- _Work task_: Each record that follows must be given again without alteration.

(Provided material begins)

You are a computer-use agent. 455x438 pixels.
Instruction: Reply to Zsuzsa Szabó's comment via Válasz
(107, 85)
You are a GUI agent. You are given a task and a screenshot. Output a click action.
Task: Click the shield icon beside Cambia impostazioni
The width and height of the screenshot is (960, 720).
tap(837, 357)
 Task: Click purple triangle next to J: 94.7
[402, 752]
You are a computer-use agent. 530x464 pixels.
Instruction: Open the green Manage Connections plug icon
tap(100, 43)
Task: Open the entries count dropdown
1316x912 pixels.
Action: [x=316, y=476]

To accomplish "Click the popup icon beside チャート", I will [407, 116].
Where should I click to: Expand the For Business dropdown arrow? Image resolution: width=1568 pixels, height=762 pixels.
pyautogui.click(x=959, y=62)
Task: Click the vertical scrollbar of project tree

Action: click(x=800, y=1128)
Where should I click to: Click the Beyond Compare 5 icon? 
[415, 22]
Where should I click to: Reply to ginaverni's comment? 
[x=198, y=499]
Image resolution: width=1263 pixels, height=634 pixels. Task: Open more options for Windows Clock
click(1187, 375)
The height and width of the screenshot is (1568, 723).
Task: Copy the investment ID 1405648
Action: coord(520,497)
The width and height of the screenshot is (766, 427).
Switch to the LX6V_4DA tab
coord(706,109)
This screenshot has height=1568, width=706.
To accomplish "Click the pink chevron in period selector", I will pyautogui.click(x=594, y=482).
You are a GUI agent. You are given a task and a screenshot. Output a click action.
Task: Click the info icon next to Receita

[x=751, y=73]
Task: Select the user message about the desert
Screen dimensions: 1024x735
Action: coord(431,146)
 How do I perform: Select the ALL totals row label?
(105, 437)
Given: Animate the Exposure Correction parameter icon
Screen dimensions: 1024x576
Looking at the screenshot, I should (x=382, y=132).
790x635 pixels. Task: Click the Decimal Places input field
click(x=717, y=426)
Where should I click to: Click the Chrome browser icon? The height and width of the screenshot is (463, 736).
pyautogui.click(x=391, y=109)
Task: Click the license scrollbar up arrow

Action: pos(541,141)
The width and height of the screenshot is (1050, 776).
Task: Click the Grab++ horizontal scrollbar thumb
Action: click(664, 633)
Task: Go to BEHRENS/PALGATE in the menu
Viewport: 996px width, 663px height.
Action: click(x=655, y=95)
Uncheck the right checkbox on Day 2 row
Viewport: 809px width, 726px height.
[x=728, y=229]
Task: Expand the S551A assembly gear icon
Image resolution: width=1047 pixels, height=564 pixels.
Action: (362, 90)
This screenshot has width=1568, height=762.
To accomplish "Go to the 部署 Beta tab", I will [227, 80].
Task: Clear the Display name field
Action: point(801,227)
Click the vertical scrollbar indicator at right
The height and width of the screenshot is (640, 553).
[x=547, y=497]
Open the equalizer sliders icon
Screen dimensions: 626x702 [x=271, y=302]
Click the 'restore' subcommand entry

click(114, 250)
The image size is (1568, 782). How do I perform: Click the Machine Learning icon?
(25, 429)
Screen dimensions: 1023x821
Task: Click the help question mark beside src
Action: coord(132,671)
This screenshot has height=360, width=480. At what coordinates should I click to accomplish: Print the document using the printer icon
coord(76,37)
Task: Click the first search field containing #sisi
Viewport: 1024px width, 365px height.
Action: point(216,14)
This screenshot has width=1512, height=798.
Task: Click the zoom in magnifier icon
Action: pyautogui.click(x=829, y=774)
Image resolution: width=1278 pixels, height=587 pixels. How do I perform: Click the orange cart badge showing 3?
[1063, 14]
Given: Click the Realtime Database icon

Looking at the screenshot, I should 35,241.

(Provided material ends)

- _Task solution_:
You are a computer-use agent. 455x438 pixels.
Instruction: Reply to Zsuzsa Szabó's comment via Válasz
(107, 85)
You are a GUI agent. You are given a task and a screenshot. Output a click action.
Task: Click the shield icon beside Cambia impostazioni
The width and height of the screenshot is (960, 720).
tap(837, 357)
 Task: Click purple triangle next to J: 94.7
[402, 752]
You are a computer-use agent. 530x464 pixels.
Instruction: Open the green Manage Connections plug icon
tap(100, 43)
Task: Open the entries count dropdown
1316x912 pixels.
Action: [x=316, y=476]

To accomplish "Click the popup icon beside チャート", I will [407, 116].
Where should I click to: Expand the For Business dropdown arrow? Image resolution: width=1568 pixels, height=762 pixels.
pyautogui.click(x=959, y=62)
Task: Click the vertical scrollbar of project tree

Action: click(x=800, y=1128)
Where should I click to: Click the Beyond Compare 5 icon? 
[415, 22]
Where should I click to: Reply to ginaverni's comment? 
[x=198, y=499]
Image resolution: width=1263 pixels, height=634 pixels. Task: Open more options for Windows Clock
click(1187, 375)
The height and width of the screenshot is (1568, 723).
Task: Copy the investment ID 1405648
Action: coord(520,497)
The width and height of the screenshot is (766, 427).
Switch to the LX6V_4DA tab
coord(706,109)
This screenshot has height=1568, width=706.
To accomplish "Click the pink chevron in period selector", I will pyautogui.click(x=594, y=482).
You are a GUI agent. You are given a task and a screenshot. Output a click action.
Task: Click the info icon next to Receita

[x=751, y=73]
Task: Select the user message about the desert
Screen dimensions: 1024x735
Action: coord(431,146)
 How do I perform: Select the ALL totals row label?
(105, 437)
Given: Animate the Exposure Correction parameter icon
Screen dimensions: 1024x576
Looking at the screenshot, I should (x=382, y=132).
790x635 pixels. Task: Click the Decimal Places input field
click(x=717, y=426)
Where should I click to: Click the Chrome browser icon? The height and width of the screenshot is (463, 736).
pyautogui.click(x=391, y=109)
Task: Click the license scrollbar up arrow

Action: pos(541,141)
The width and height of the screenshot is (1050, 776).
Task: Click the Grab++ horizontal scrollbar thumb
Action: click(664, 633)
Task: Go to BEHRENS/PALGATE in the menu
Viewport: 996px width, 663px height.
Action: click(x=655, y=95)
Uncheck the right checkbox on Day 2 row
Viewport: 809px width, 726px height.
[x=728, y=229]
Task: Expand the S551A assembly gear icon
Image resolution: width=1047 pixels, height=564 pixels.
Action: (362, 90)
This screenshot has width=1568, height=762.
To accomplish "Go to the 部署 Beta tab", I will [227, 80].
Task: Clear the Display name field
Action: point(801,227)
Click the vertical scrollbar indicator at right
The height and width of the screenshot is (640, 553).
[x=547, y=497]
Open the equalizer sliders icon
Screen dimensions: 626x702 [x=271, y=302]
Click the 'restore' subcommand entry

click(114, 250)
The image size is (1568, 782). How do I perform: Click the Machine Learning icon?
(25, 429)
Screen dimensions: 1023x821
Task: Click the help question mark beside src
Action: coord(132,671)
This screenshot has height=360, width=480. At what coordinates should I click to accomplish: Print the document using the printer icon
coord(76,37)
Task: Click the first search field containing #sisi
Viewport: 1024px width, 365px height.
Action: point(216,14)
This screenshot has width=1512, height=798.
Task: Click the zoom in magnifier icon
Action: pyautogui.click(x=829, y=774)
Image resolution: width=1278 pixels, height=587 pixels. How do I perform: Click the orange cart badge showing 3?
[1063, 14]
Given: Click the Realtime Database icon

Looking at the screenshot, I should 35,241.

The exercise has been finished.